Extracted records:
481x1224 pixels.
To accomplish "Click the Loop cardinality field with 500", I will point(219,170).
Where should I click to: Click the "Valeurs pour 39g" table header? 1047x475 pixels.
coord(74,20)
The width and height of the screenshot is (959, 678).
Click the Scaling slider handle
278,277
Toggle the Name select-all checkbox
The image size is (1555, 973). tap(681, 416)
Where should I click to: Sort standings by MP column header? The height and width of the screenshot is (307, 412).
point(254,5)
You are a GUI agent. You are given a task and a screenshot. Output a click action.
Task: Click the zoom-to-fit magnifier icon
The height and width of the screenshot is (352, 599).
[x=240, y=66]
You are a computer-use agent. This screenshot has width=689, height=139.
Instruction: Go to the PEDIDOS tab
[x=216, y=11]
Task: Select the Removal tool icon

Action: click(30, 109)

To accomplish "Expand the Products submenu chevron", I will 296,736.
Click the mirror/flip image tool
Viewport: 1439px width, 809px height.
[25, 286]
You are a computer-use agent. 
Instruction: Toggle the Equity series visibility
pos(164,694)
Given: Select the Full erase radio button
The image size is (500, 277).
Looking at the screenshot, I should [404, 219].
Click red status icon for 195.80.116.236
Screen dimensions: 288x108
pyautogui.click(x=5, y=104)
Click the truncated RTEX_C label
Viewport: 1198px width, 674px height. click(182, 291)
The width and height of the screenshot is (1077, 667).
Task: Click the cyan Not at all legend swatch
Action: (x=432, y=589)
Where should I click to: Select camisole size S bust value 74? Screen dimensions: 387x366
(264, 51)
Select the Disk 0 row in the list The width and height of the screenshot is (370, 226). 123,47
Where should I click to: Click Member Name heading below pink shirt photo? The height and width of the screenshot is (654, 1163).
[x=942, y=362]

Short task: Can you format the entries from the line containing "Where should I click to: Select" through the last line of the entries, both ends included, as a JSON list of strings with one string per line and blank lines omitted?

Reply to the task:
[
  "Where should I click to: Select camisole size S bust value 74? Screen dimensions: 387x366",
  "(264, 51)",
  "Select the Disk 0 row in the list The width and height of the screenshot is (370, 226). 123,47",
  "Where should I click to: Click Member Name heading below pink shirt photo? The height and width of the screenshot is (654, 1163).",
  "[x=942, y=362]"
]